>> Start Text passage

129.Sum Root to Leaf Numbers¶
Tags: Medium
Depth-first Search
Tree
Links: https://leetcode.com/problems/sum-root-to-leaf-numbers/
Given a binary tree containing digits from 0-9
only, each root-to-leaf path could represent a number.
An example is the root-to-leaf path 1->2->3
which represents the number 123
.
Find the total sum of all root-to-leaf numbers.
Note: A leaf is a node with no children.
Example:
Input: [1,2,3]
1
/ \
2 3
Output: 25
Explanation:
The root-to-leaf path 1->2 represents the number 12.
The root-to-leaf path 1->3 represents the number 13.
Therefore, sum = 12 + 13 = 25.
Example 2:
Input: [4,9,0,5,1]
4
/ \
9 0
/ \
5 1
Output: 1026
Explanation:
The root-to-leaf path 4->9->5 represents the number 495.

>> End Text passage

**Description of the task:**
Quote the root-to-leaf numbers problem word for word, starting with "Note: A leaf" and going on through "the number 13.". None of the material that comes next has any bearing on this.

>> Start Data excerpt

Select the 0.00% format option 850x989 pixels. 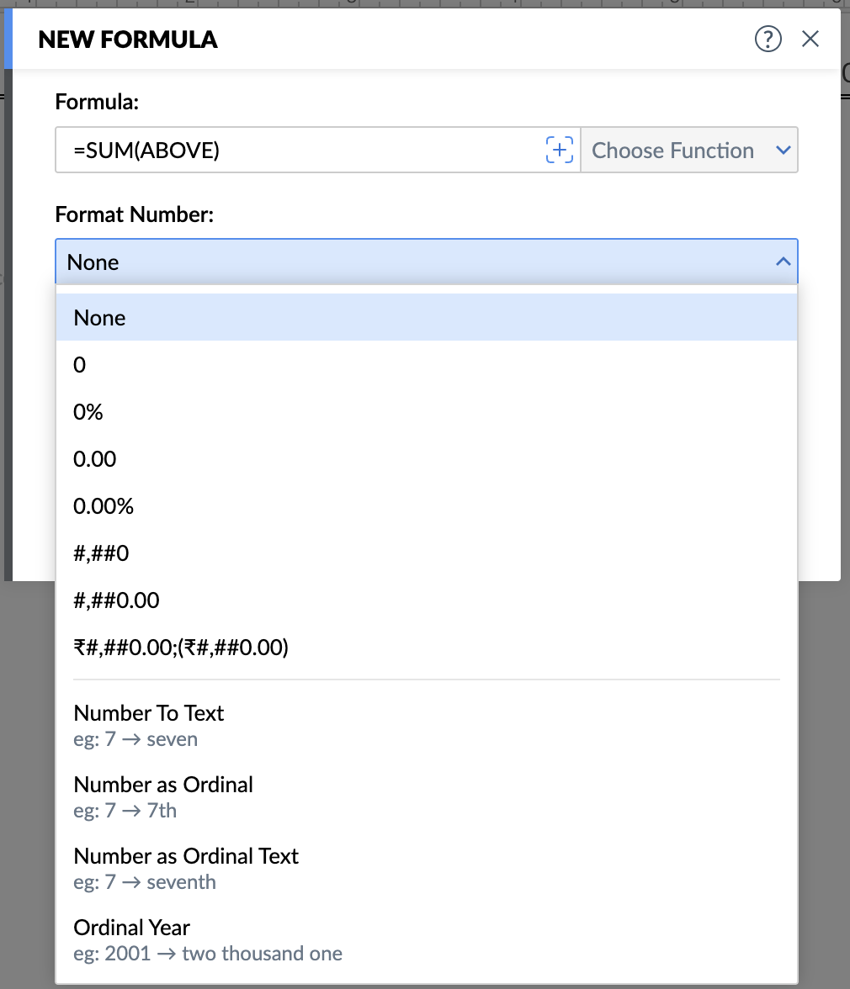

>> End Data excerpt

**Response to this exercise:**
Note: A leaf is a node with no children.
Example:
Input: [1,2,3]
1
/ \
2 3
Output: 25
Explanation:
The root-to-leaf path 1->2 represents the number 12.
The root-to-leaf path 1->3 represents the number 13.